Excerpted passage:
------------------------------------------------------------
I have been heavy for as long as I can remember. A healthy appetite runs in my family, but I definitely ballooned at an especially astounding rate through my middle school years. When I was in high school, I was diagnosed with Hashimoto’s Thyroiditis and I’ve been dealing with it ever since.
I eat healthy-ish and I try to incorporate physical activity into my daily routine, but I have never really been at a weight I feel comfortable with. My metabolism runs on the hypo-side of things, I’m always exhausted and always cold. I didn’t discover any exercise I enjoyed doing until college and the hours I worked after graduating were not conducive to working out.
Feeling like it was time to try something different, I quit my desk job to go pursue my dream: I wanted to travel the world, write, work on my yoga and meditation practices, and learn. Paired with my backpack and a crazy dream (No, I still haven’t read Eat, Pray, Love) I left for Nepal in February 2015.
Now let me get something straight: my time there was precious, amazing, worthwhile, and I wouldn’t change a minute of it. But there was one thing that put me out of my comfort zone more immediately than anything else I experienced while I was there. I have never been told I was fat more often than during my time in Asia.
------------------------------------------------------------
What you need to do:
(A) Reproduce the text of the essay from "Feeling like it" up to and including "in February 2015.".
(B) In the essay, what condition was the writer diagnosed with in high school?

Given data:
------------------------------------------------------------
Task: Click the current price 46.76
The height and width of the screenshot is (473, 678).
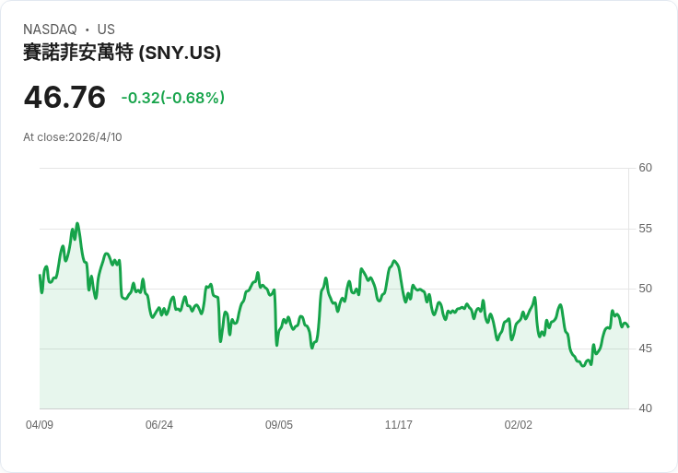Action: pos(64,97)
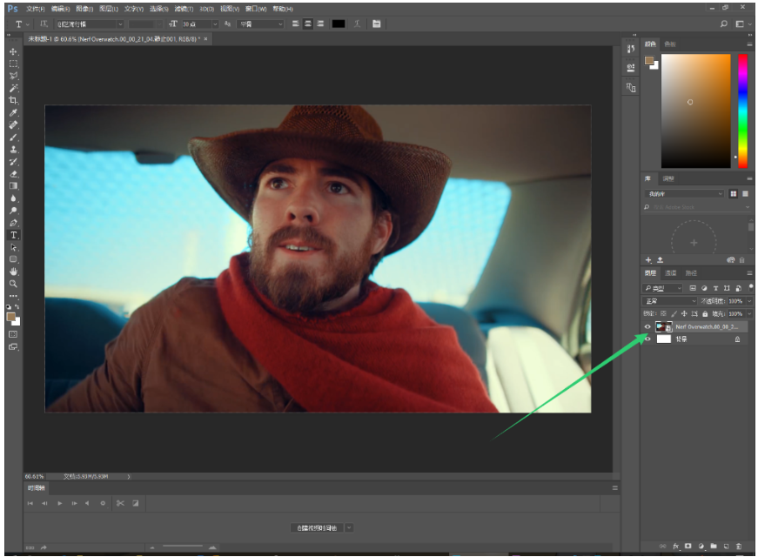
------------------------------------------------------------
Per-task outputs:
(A)
Feeling like it was time to try something different, I quit my desk job to go pursue my dream: I wanted to travel the world, write, work on my yoga and meditation practices, and learn. Paired with my backpack and a crazy dream (No, I still haven’t read Eat, Pray, Love) I left for Nepal in February 2015.

(B) Hashimoto’s Thyroiditis